In clinical practice, 95–100 % sensitivity has been reported for differentiating HGGs from LGGs using threshold of 1.75 and 1.5 for rCBV, respectively [129, 135].

The role of VEGF, also known as VPF, as a mediator of tumor growth and angiogenesis has also resulted in several investigators demonstrating a good correlation between vascular permeability and glioma grade. It seems clear, however, in part due to the heterogeneity of glioma vasculature that the regions of increased rCBV are spatially heterogeneous and different to areas of increased permeability [136, 137].

Previous studies have demonstrated no correlation between rCBV and low- versus high-grade gliomas [138] and no statistical difference in rCBV between grade I and II, grade II and III, and grade III and IV gliomas [139]. The disparity of these findings suggests that careful attention must be paid to the rCBV computation process, and one point of differing methodology involves contamination of derived concentration-time data by contrast agent extravasation [140]. When confined to intravascular space, paramagnetic contrast agents (Gd-DTPA) produce signal intensity loss in the extravascular space on T2-weighted scan, and susceptibility contrast-based rCBV maps are computed by integrating the resulting transverse relaxivity changes that occur over a dynamic first-pass injection.
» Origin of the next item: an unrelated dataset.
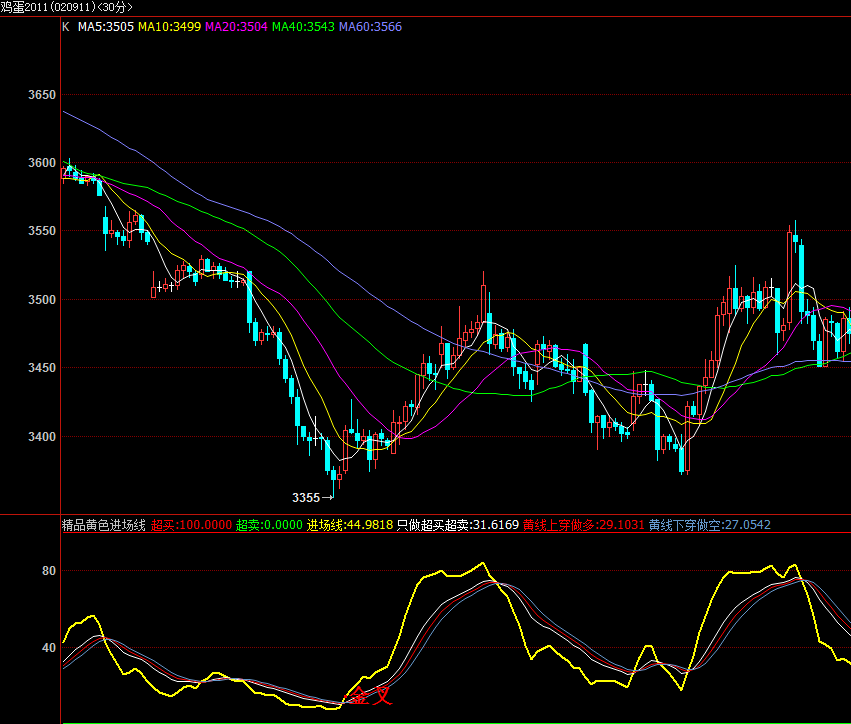Click the 3400 price axis label

tap(42, 437)
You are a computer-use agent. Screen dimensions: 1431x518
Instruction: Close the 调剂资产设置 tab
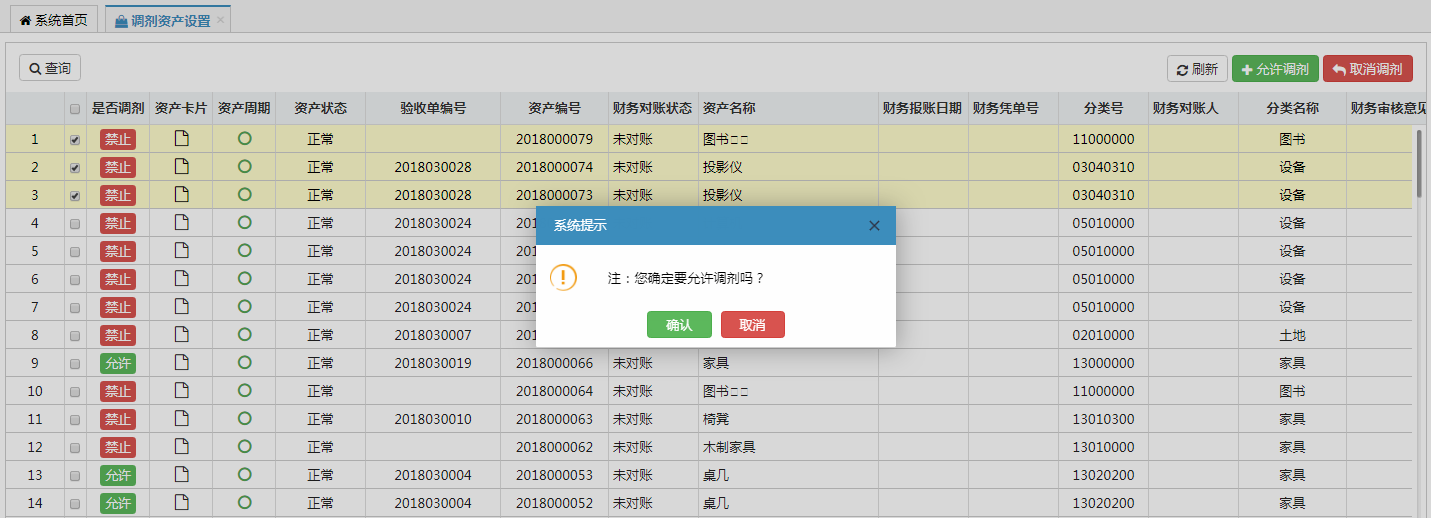click(220, 20)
However, because Gd-DTPA is also an effective enhancer, the susceptibility-contrast signal intensity loss can be masked by signal intensity increase in region where T1 effects are significant. This occurs in enhancing tumors, where Gd-DTPA extravasates into the interstitial space of lesions with significant blood-brain barrier breakdown. In such instances, rCBV will be underestimated, which may affect tumor grade prediction (Fig. 19.14). Boxerman et al. [140] use a linear fitting to estimate the T1 contamination due to agent extravasation and, by removing the leakage term, allow generation of both corrected rCBV maps and first-order estimate of vascular permeability. In this way they show that rCBV corrected for contrast agent leakage correlates significantly with histopathologic tumor grade, whereas uncorrected rCBV does not (Fig. 19.15).

Another problem is the kind of sequence to use. GE-EPI acquisition is sensitive to vessels of all size, as opposed to SE acquisition, which has peak sensitivity to capillary-sized microvessels [141]. Although early reports documented significant correlation between SE rCBV and tumor grade [134], this has been refuted subsequently by Donahue et al. [142] and Schmainda et al. [143], who demonstrated that GE- but not SE-derived rCBV maps significantly correlate with tumor grade. This would seem to underscore the fact that the neovascularity characteristic of aggressive, high-grade tumors often consists of disorganized, large-scale microvessels that do not have feature typical of capillaries and would therefore be best interrogated with GE acquisition possessing wide-range microvascular sensitivity that can distinguish tumor angiogenesis from normal capillary beds. For these reasons, GE acquisition should be used for tumor perfusion studies because GE-based rCBV will be a statistically significant predictor of tumor grade [140]. Of course, GE acquisition are also sensitive to macrovessels, which must carefully excluded from the regions of interest used to compute rCBV and estimate tumor grade.